Noise Pollution are an Italian band with a tenuous grip on the English language and an equally shaky understanding of good music. And honestly, if this is what you’re going to call your band, it better be tongue-in-cheek and your band better not suck, or you’re just asking for it in a review. Billed as a “Hard ‘n’ Heavy” band, the promo material for these guys is entertaining. They’ve been around for more than ten years but are “interesting newcomers,” and apparently have found themselves in “stage sharing situations” with bands like Black Stone Cherry and Airbourne. Whether that means they rushed the stage at concerts or opened for them at some point, I have no idea, but apparently, we can expect music along the same lines as those bands.
What it actually means is that on Unreal, Noise Pollution’s second album, the band are trying to mine the same grooves and vibes as bands like Five Finger Death Punch and Black Stone Cherry. The album opens with “Breaking Down,” a groove-heavy number that introduces us to the first of the nonsensical song lyrics. “Do you want it, you feel it, your life is breaking down,” the singer whispers menacingly over a rising synth line. I don’t understand. In fact, I don’t understand most of the lyrics on Unreal, when I can even decipher them. The singer’s thick Italian accent coupled with the obviously phonetic pronunciation means most of the time the lyrics come across as pure gibberish. Just sing in Italian if you don’t know English guys, nobody will hold it against you.
Okay, sorry about that rant. Back to the music. Noise Pollution go for thick, downtuned groovy riffs throughout, and song openers such as “Breaking Down,” “Shame,” and “MAD” show that the band can produce some decent, if generic, leads. Sadly, the songs are never as interesting as the openings promise, and we’re left with a feeling of sameness [Watch it, buddy…. – Steel Druhm] due to the lack of imagination in the arrangements and lack of skill on the instruments. The songs aren’t completely awful, and in fact border on okay, but Unreal as an album just can’t maintain what little momentum the sporadically decent riffs generate. Heck, the title track is a power ballad with no charisma, and album closer “Full of Dreams,” with lines like “I’ve never tried to be better than the others, I’ve always tried just to be the best,” is an even worse ballad, bringing Unreal to a merciful conclusion ten songs too late.

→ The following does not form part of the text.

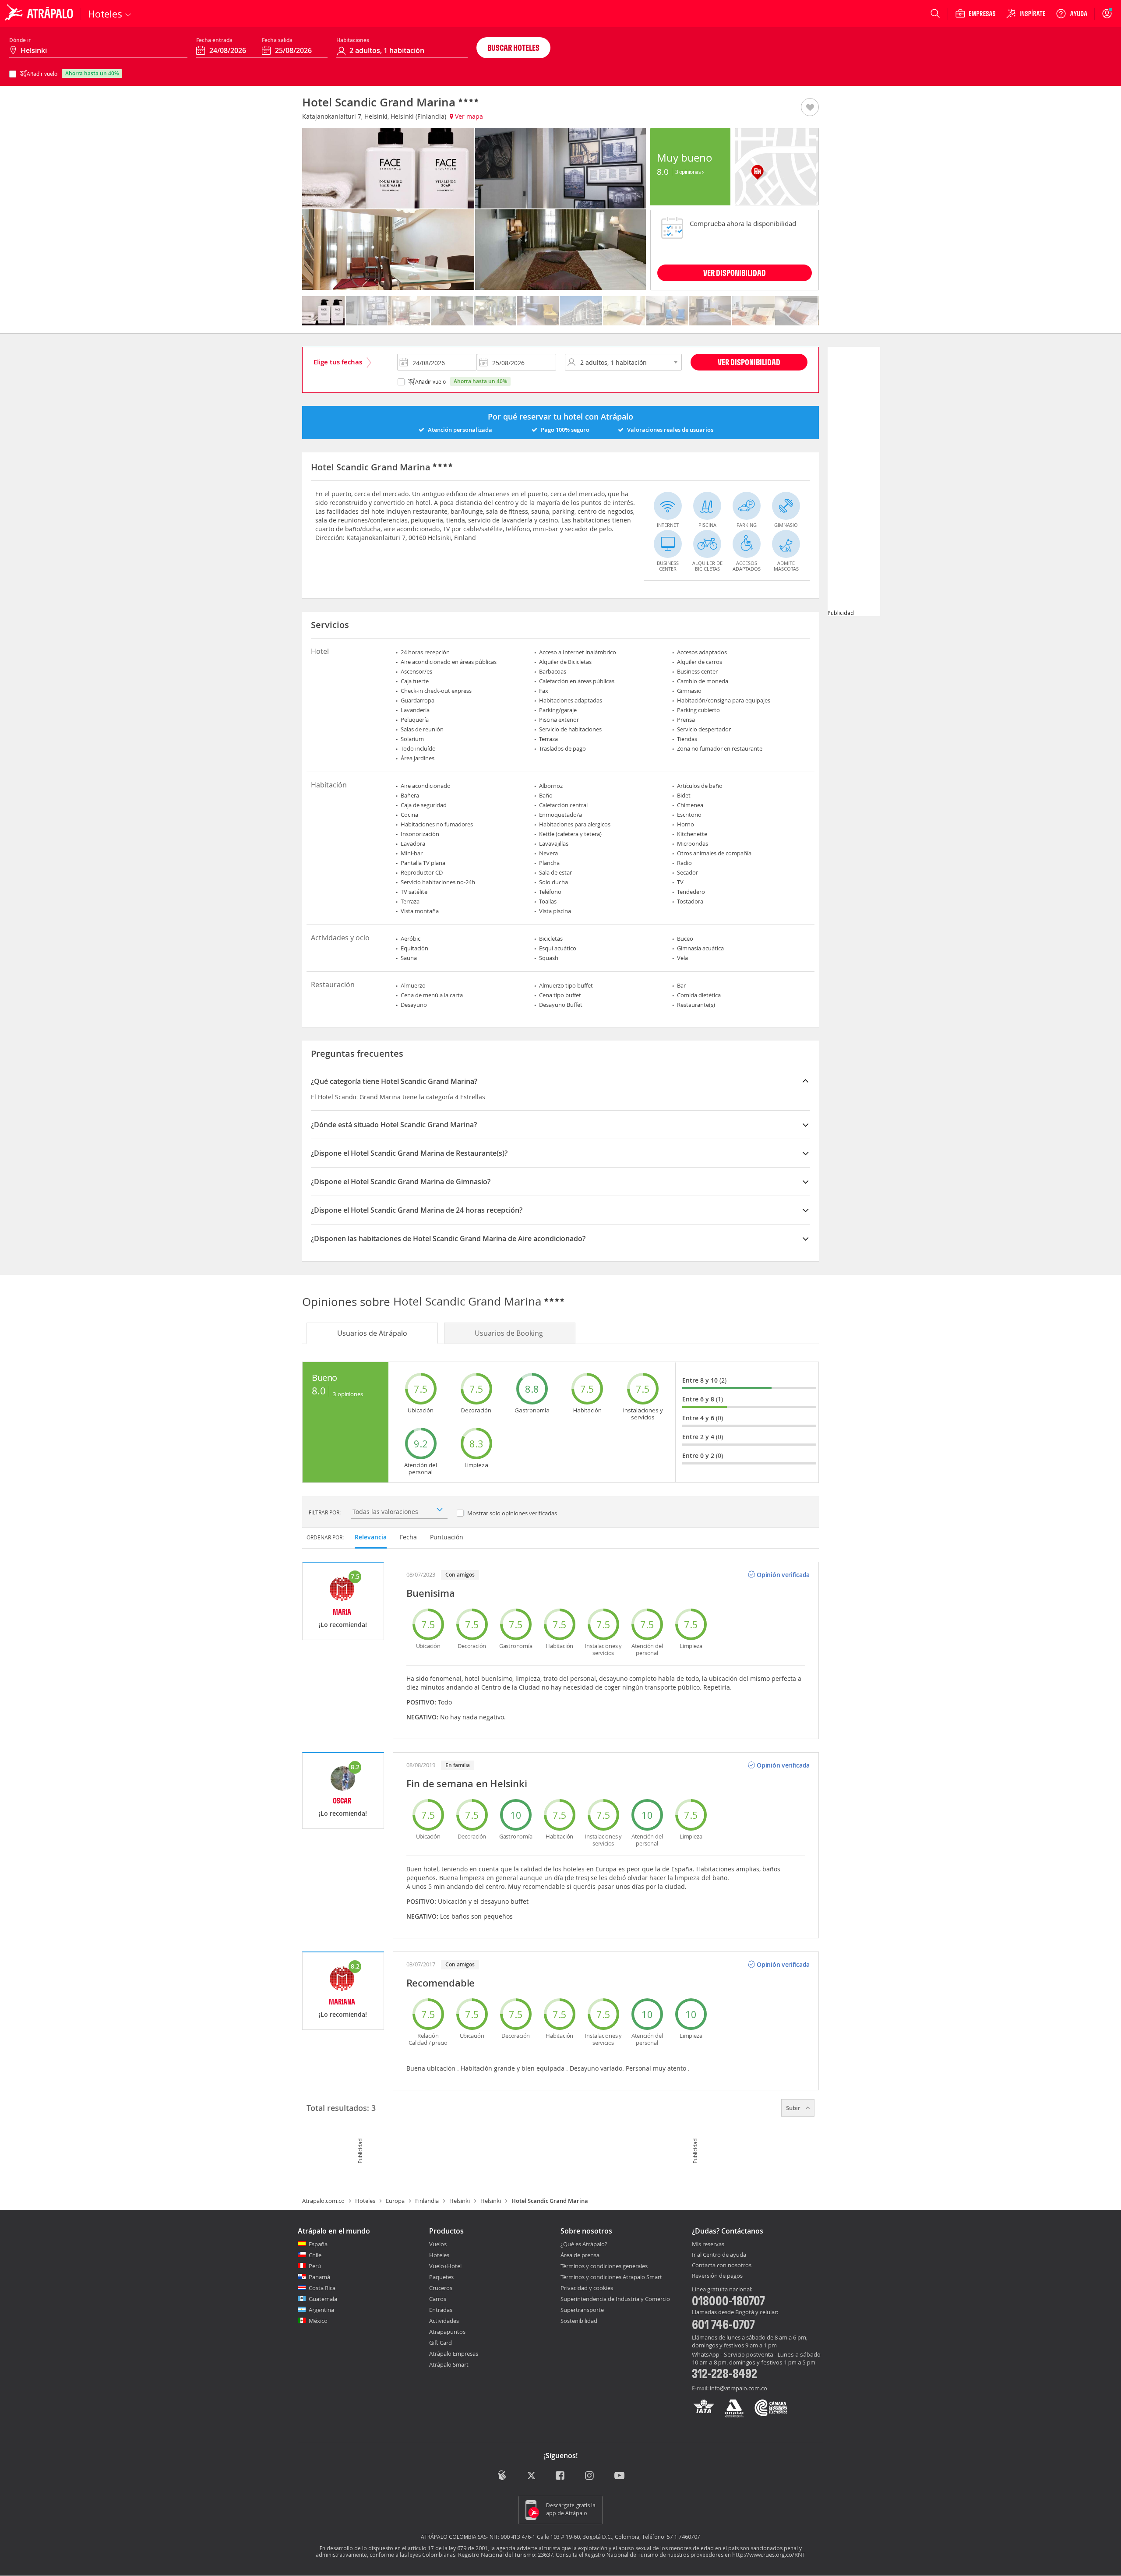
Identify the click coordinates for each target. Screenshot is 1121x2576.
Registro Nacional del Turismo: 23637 (505, 2554)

Much like the promo spiel and song lyrics, the production, mix, and arrangement are all puzzling. Take “Breaking Down” – what starts as a heavy, groovy number (and makes one think this might be an unintelligibly good record) suddenly has weird keyboards playing around distractedly in the background. “MAD” pans the guitars and toms hard left and right in a gimmicky fashion much like a first-time mixing engineer would do. Vocals on “Gone Forever” are at least twice as loud as anywhere else on the record. Nearly every song features horrible drum samples too, although they do differ from track to track, the worst being the incredibly cheesy and dated sounds on “Full of Dreams.”
A half-dozen plays through, Unreal just makes me giggle more than it did upon first listen. The band is trying to find that modern metal radio-friendly groove that a zillion other bands aim for, and for brief moments at the beginning of some songs they show us that groove, but the overall performances combined with the ESL lyrics and sketchy production leave the record sadly wanting. My fiancée says “well you need to give them a 1.5 for even trying,” but I just can’t bring myself to be that generous. Anyone can put out a shitty album without trying.